Use a multiplicative linear congruential generator with a period 2^n , where n is ceil(log2(m)), where m is the size of the list.

Seed the generator, start generating values and drop all values that are larger than m. In the worst case you will have to drop half of the values, in the best case you will drop none. This depends on how close to a power of 2 m is.

The generator is very short, one line of code, and very fast: one multiplication, one addition, and one bitshift. Space complexity is O(1).

If your tweets are generated out from an integer value, then you can use this value to generate them. The tweets will be unique (assuming the tweet generator will generate unique tweets from unique values), and you will have m of them.

3 comments

This is very practical, but the result is not uniform; in fact it only returns a tiny fraction of the possible combinations.

There are "N choose k" combinations, which in the worst case (k = N/2) grows as ~ 2^N. The number of combinations quickly outstrips the number of possible states of the LCG, and most combinations will never be found. For example, we have a list of length 16 and wish to choose 8. We have a choice of 16 distinct seeds, so there are only 16 different combinations (out of 12870 possible) that we can get for any given LCG.

By randomly adding skips, can definitely get to all possible combinations even with only 16 seeds (since skips can be seeded from a much larger space), although there could be a speed implication.
Good point. You would get different sequences by choosing different constants for the generator though, but you couldn't cover all of them by a longshot.
This works, and is so much simpler.

It's not quite the same problem though; the algorithm described returns samples in sequential order. They mention performance reasons for this (C-f "tape sampling"). It also has the limitation that you need to know the sample size in advance.

MLCG is sequential. No value will be repeated within the period.
"sequential" in the sense that if returned values are i1, i2, ..., in, then 0 <= i1 < i2 < ... < in <= N.

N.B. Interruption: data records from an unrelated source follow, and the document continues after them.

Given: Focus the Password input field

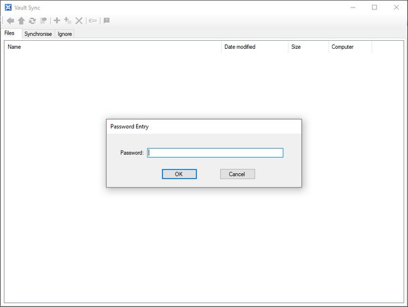Looking at the screenshot, I should tap(215, 153).
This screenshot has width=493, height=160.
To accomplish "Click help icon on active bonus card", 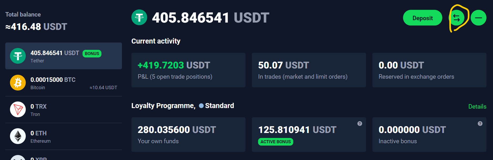I will pyautogui.click(x=360, y=124).
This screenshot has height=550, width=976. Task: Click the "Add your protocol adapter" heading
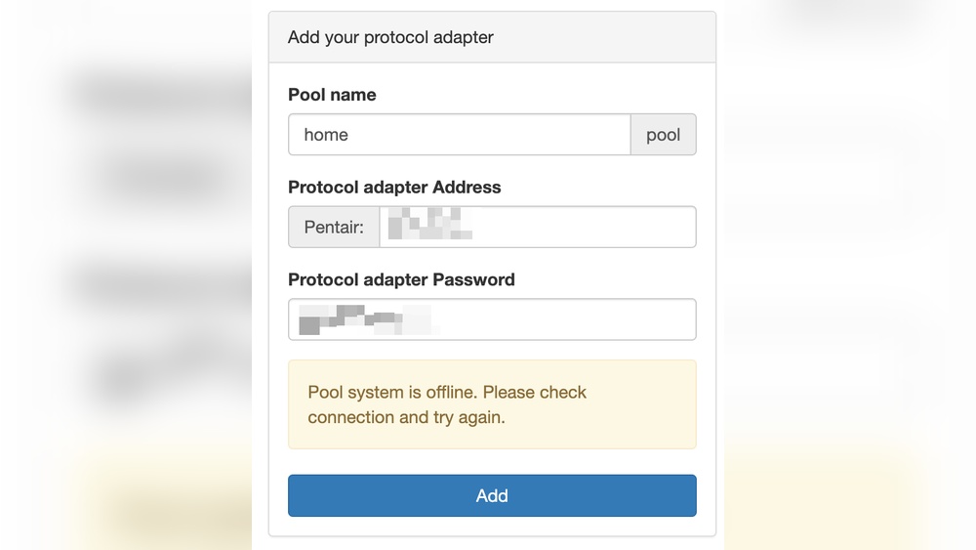(x=390, y=37)
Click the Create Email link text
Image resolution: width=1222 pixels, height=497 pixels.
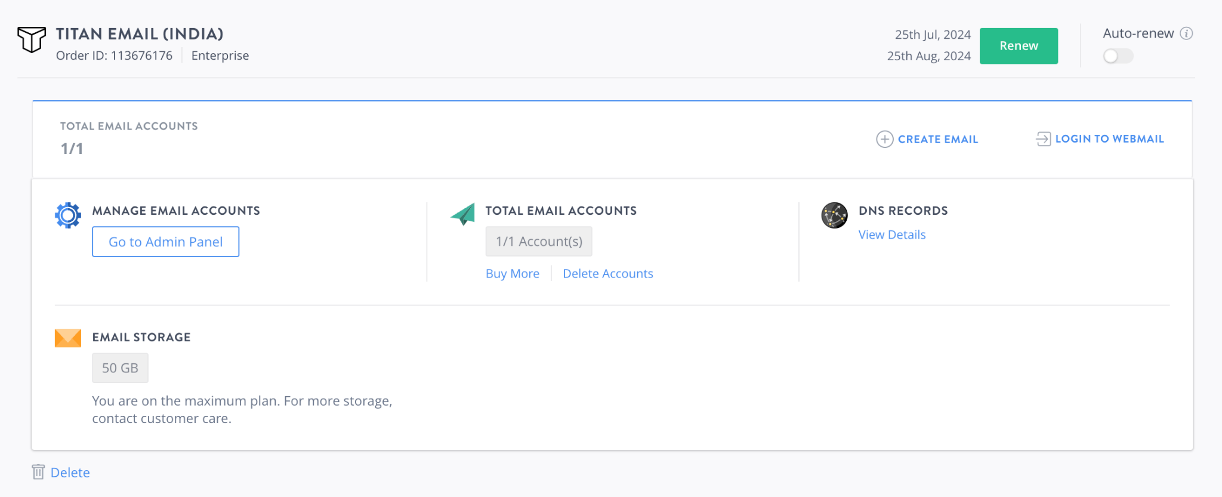[x=937, y=139]
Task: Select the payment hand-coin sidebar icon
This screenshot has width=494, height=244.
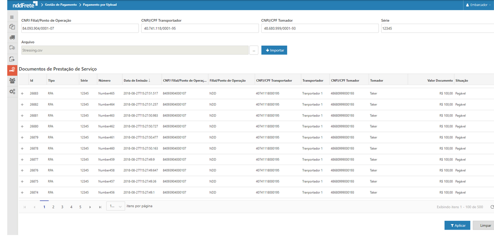Action: [x=12, y=70]
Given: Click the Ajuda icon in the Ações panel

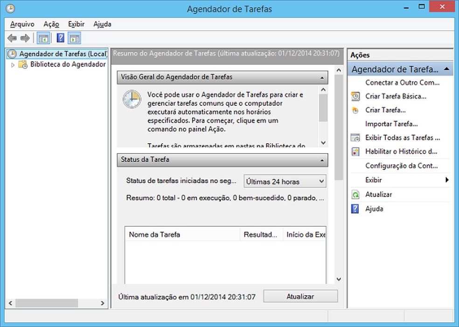Looking at the screenshot, I should [355, 209].
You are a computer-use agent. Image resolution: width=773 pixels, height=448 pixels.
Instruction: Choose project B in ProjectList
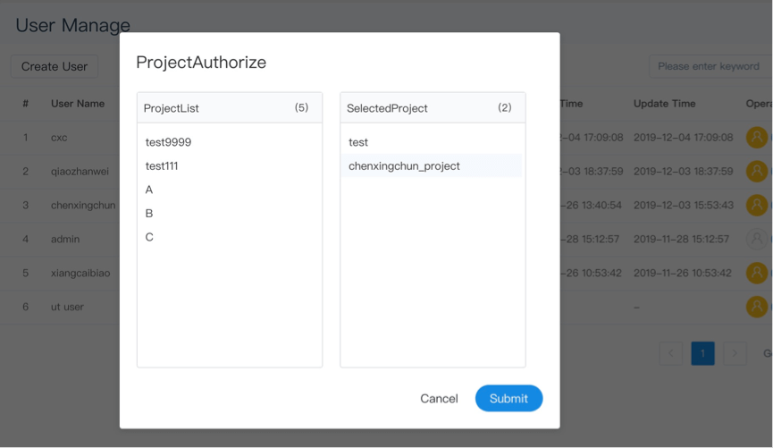[149, 213]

A MLCG will return numbers all over the place; sorting them will take an additional O(n log n) time.

I see.
He means: outputs are sorted.
The generator is also highly predictable and suffers from defects that may affect the overall analysis.
This only matters in calculations where randomness is important, i.e. Monte Carlo method.

Nevertheless, if you don't use the least significant bits, and if the constants are carefully chosen, MLCG passes most of the hardest statistical tests. For example it passes all DIEHARD tests, and most of TESTU01.

In addition, the described algorithm "is on-line - that is, it requires no preprocessing and can generate each element of the sample in constant expected time." (Quoting from the original paper.) It needs only an upper bound on the number items, while your suggestion requires knowing the number beforehand.

You also need an MLCG over the range 0..2^64-1 to match the given algorithm. I believe that requires some extra code to handle potential overflow in a MLCG, so adds a few more lines to your estimate.